It was 1916, and Joseph Flavelle – the chairman of the wartime Imperial Munitions Board – had freshly returned from what author N.F. Dreisziger described in Mobilization for Total War: The Canadian, American and British Experience as a “traumatic introduction to the realities of total war” when he took a meeting with a group of Toronto munitions manufacturers. There, they told him that they were concerned about their profit margins.
“Profits!” Mr. Flavelle reportedly exclaimed. “I have come straight from the seat of a nation where they are sweating blood to win this war, and I stand before you stripped of many ideas. Profits! Send profits to the hell where they belong.”
In wartime, when the existential fight against a common enemy leaves not a single facet of life untouched, matters like profit margins become frivolous concerns. The important thing, first and foremost, is to survive. All of the rest can be figured out later.
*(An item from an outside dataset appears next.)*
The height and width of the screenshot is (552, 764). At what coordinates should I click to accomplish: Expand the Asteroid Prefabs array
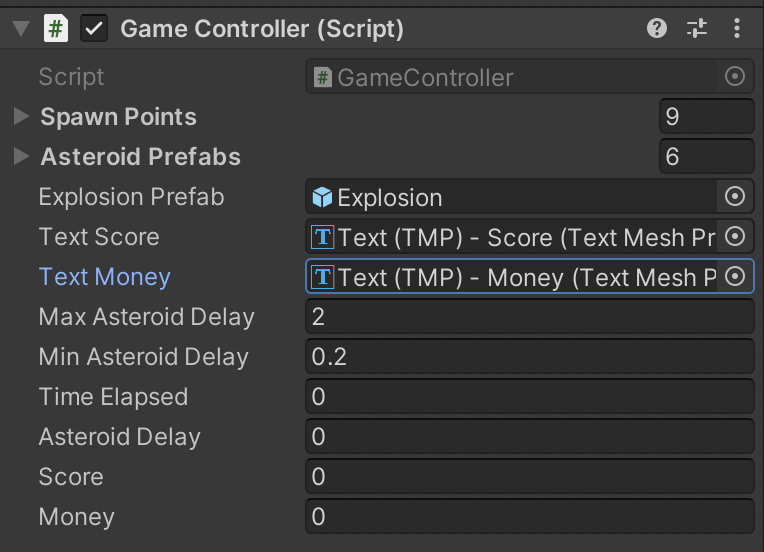(x=21, y=157)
What’s happening now is a world war of a different kind – one where the enemy is invisible and the front lines are in hospitals, not in the trenches in Europe.
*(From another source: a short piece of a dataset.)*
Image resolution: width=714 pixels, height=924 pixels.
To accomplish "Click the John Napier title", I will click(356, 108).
Much of what makes the COVID-19 pandemic so frightening is that it feels completely without precedent. And in many ways, it is: few people alive today can recall what it’s like to watch a single illness rob the world of normalcy so quickly and without reprieve. In a matter of months, then an accelerated few weeks, COVID-19 has totally upended billions of peoples’ lives.
But there is a strange comfort in thinking of the current pandemic as another type of war, which is a concept many of us already know and largely understand. War is something we’ve done before. We can conceive of what it might take to get through it.
War begins without an end date. We hope for weeks, plan for months, but recognize the effects could last for many years or more. We take on new jobs – not quite as foreign as they were to women in factories after men went off to the front lines, but new jobs all the same. Parents working from home become teachers and daycare workers. Grocery-store cashiers are suddenly essential-service workers. Hospital custodians and administrative staff are the people behind the front lines as doctors and nurses fight their ways through the trenches. And those are just the workers who get to keep their jobs. A cataclysmic number will not.
Production changes during times of war. Chrysler made tanks and fuselages during the Second World War. General Motors made firearms, planes and trucks. In this war, car manufacturers are being asked – by the British government, and others – to make essential health-care equipment, including ventilators, to deal with the burgeoning crisis. The Canadian government has similarly made a public call for vital health-care products and services.
People on the home front, meanwhile, pitch in however they can. In the 1940s, women scrapped their old cookware and saved their oil, fat and bones to contribute to the war effort. Now, people are contributing to open-source projects to tackle medical-supply problems, and even 3D-printing replacement valves to keep ventilators in hospitals operational.
The economic costs of it all are impossible to predict, but we know they will be astronomical. Social assistance is being rolled out to the abruptly unemployed who would otherwise struggle to keep themselves clothed, fed and housed. Industry bailouts are inevitable. The debt will be enormous. But this is war, and so, we do what we can to survive.
For now, governments across the globe will keep trying to vanquish this common enemy. Many, including Canada’s, will consider adopting legislation for emergency powers as they lock down their borders and try to control the flow of misinformation. Stores will ration hoarded supplies. People will do what they can to help out their neighbours. Parents will try to find the right words not to scare their children.
Perhaps when this is all over, which certainly can’t come soon enough, many of the lessons we’ve learned of physical war will resonate again, changing the way we prepare for these battles in the future. These lessons are of peacetime preparations, of understanding our enemy, of procuring necessary supplies and of bracing for the absolute worst. They are about finding the right balance between stoking fear and provoking action.
Until then, and as the war rages on, our focus must simply be on finding our way to the other side. To borrow a phrase from a munitions-board chairman from a century ago: Everything else – Canada’s debt, the looming bailouts, industry profits and so on – can go to hell, where they belong.